Classic Appeal: Museum car show brings out enthusiasts

BROWNSVILLE — Roy Leal considers his 1932 Plymouth one of his greatest treasures.

The bright red vehicle took a lot of resources to restore, but Leal — who participates in car shows frequently — said the smooth ride was well worth it.

Leal showcased the Plymouth at the Historic Brownsville Museum‘s Classic Car Show, the museum’s first show in about six years.

“(The show) … shows how many people preserve the past for future generations. There are a lot of these (cars) in the woodworks, but here we give people a chance to show their talent and collection,” said Fernando San Miguel, museum board member.

It also gives the local community something to appreciate, said Lydia Blanchard, an employee at the museum.

Blanchard and San Miguel were the minds behind the event.
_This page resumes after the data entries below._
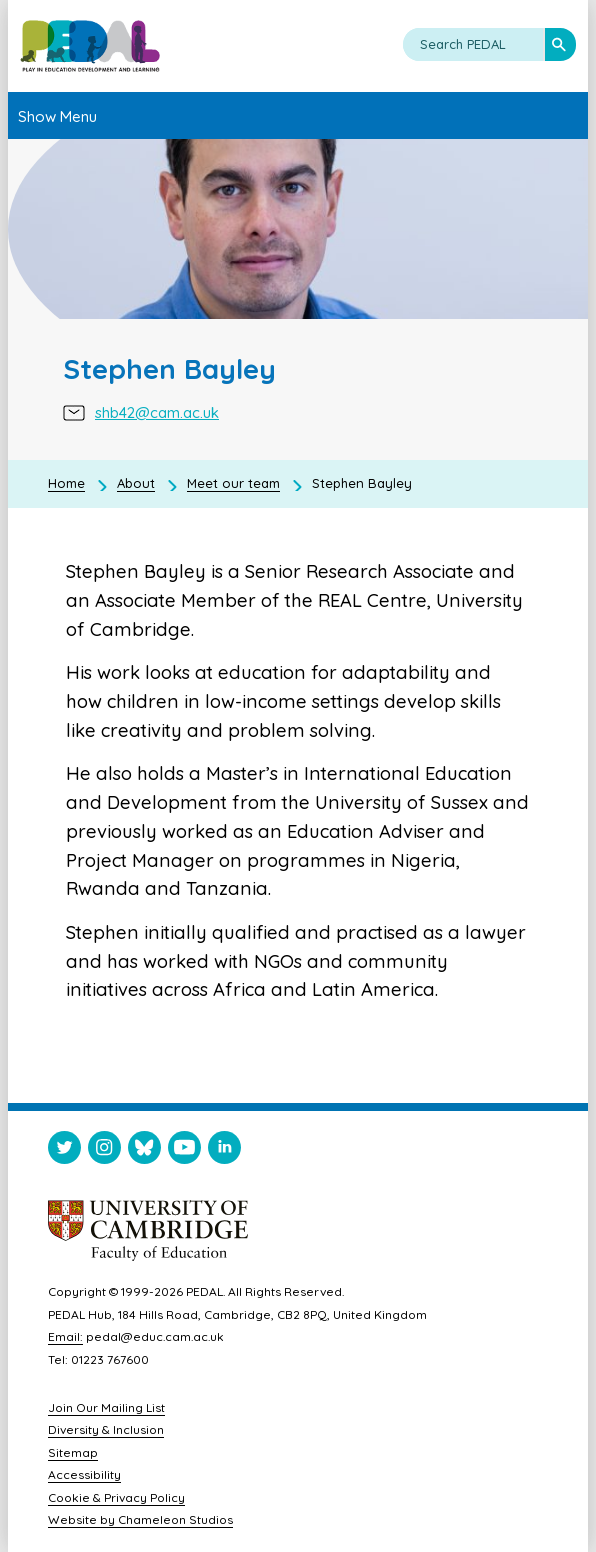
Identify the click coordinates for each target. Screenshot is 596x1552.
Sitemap (73, 1452)
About (136, 483)
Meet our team (233, 483)
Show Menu (57, 116)
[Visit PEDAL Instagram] (104, 1151)
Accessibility (84, 1474)
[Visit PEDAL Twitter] (64, 1151)
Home (66, 483)
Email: (65, 1336)
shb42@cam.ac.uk (157, 414)
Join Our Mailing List (106, 1407)
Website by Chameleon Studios (140, 1519)
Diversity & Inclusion (106, 1429)
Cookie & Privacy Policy (116, 1497)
They managed to bring about 20 vehicles to the museum for the community to enjoy.

“It’s something people were really looking forward to. The car enthusiasts love taking photos with the cars, and they really are beautiful, amazing vehicles,” Blanchard said. “People were already asking when the next one would be.”

The response: sometime by November, Blanchard said.
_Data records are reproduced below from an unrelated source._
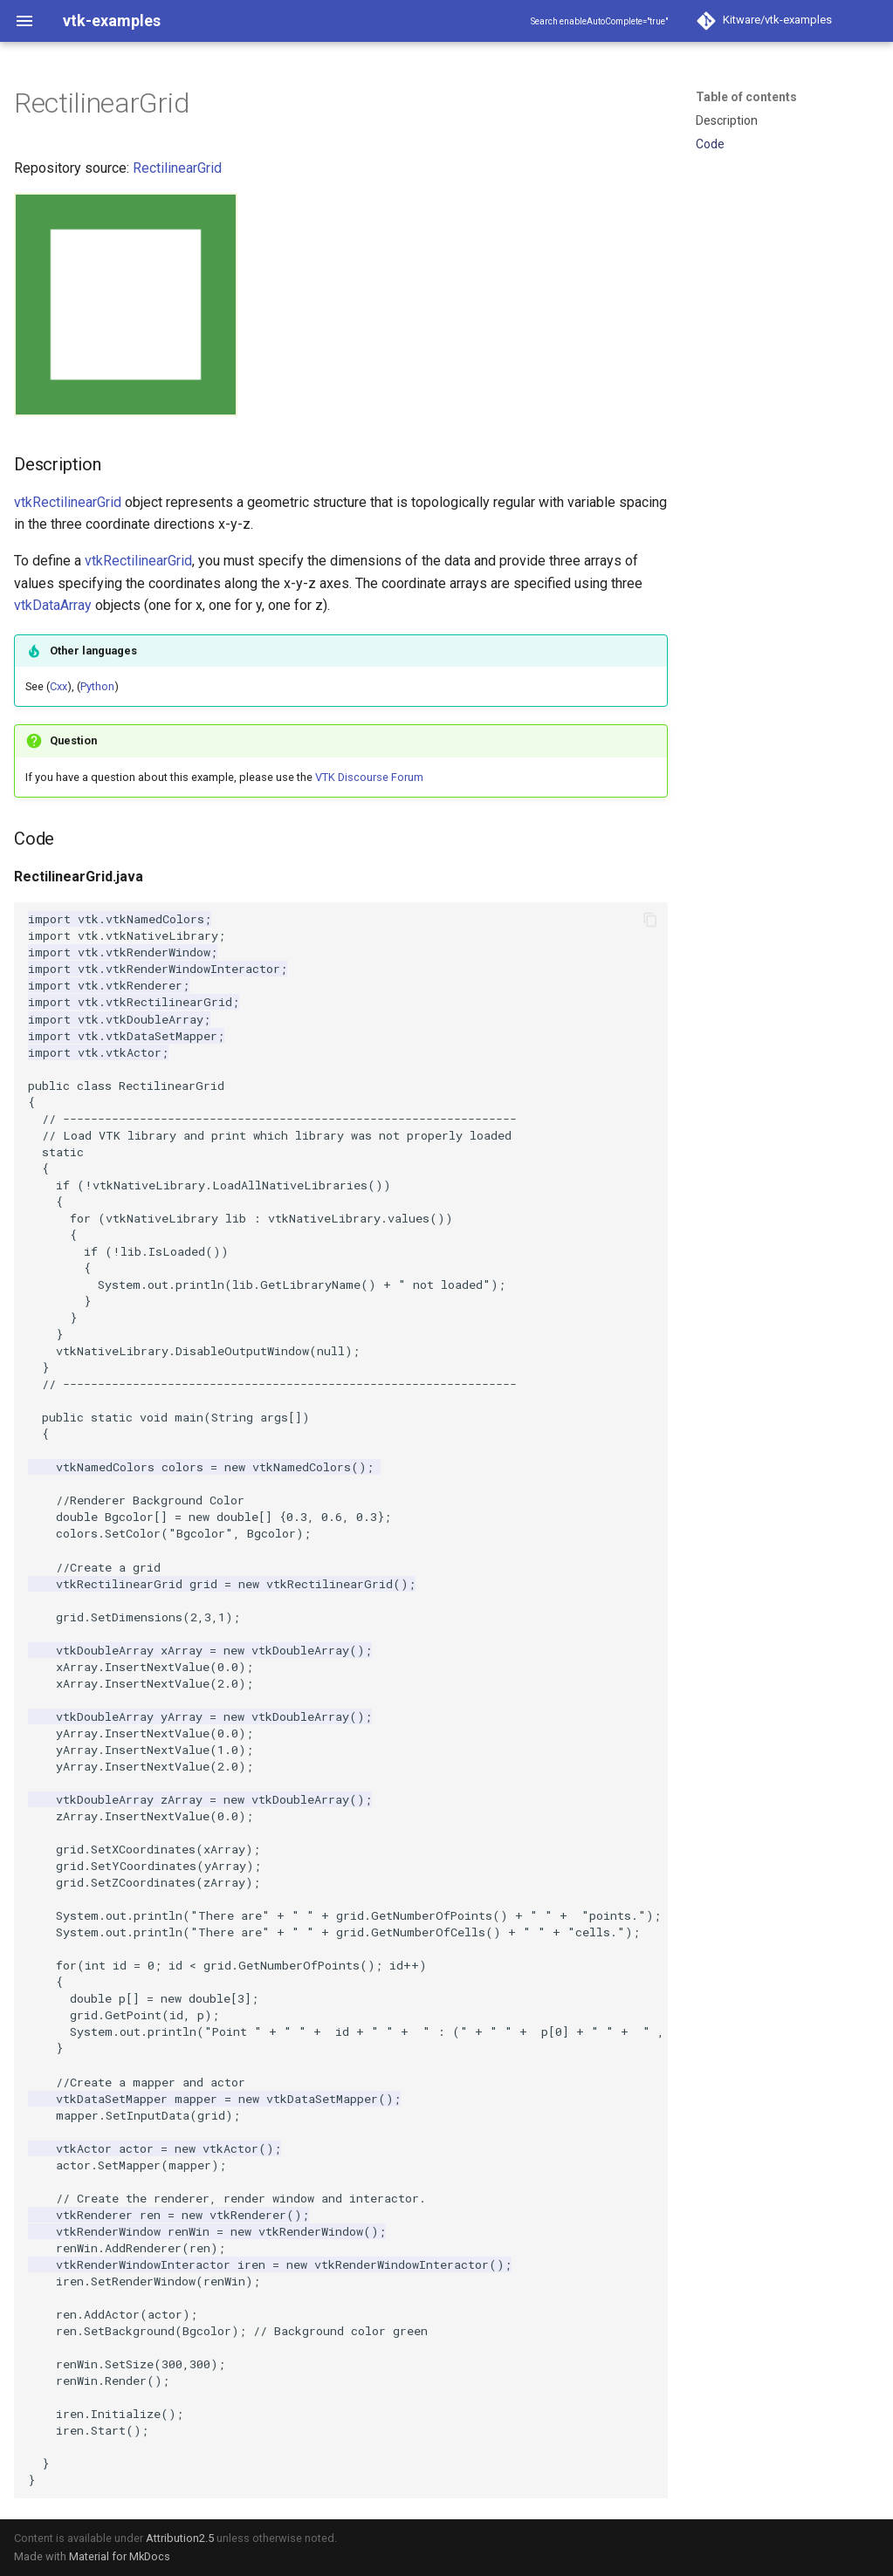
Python (97, 686)
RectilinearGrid (177, 168)
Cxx (58, 686)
The appeal in old vehicles can vary from person to person, but for Leal it is the nostalgia factor.

“It brings me back to the past, when things were simpler,” Leal said. “These cars were built to last.”

Leal loves older models so much that he frequents car shows all over Texas. He’s participated in shows in Austin, Corpus Christi, Dallas and San Antonio.

Christopher Phillippe arrived toward the end of the show with his 10-year-old son, Christopher.

“Old cars tell us how things used to be compared to how things are now. Besides that, they’re fun. Each one is unique … now cars all look the same,” Phillippe said.

Christopher shares his father’s enthusiasm for cars. He loves the variety of the older models, he said.

“I think old cars have a lot of variety. It was easier to pick them out from the crowd, and there was a lot of work put into them,” Christopher said. “You could customize them any way you want, and now it is a lot harder to customize cars.”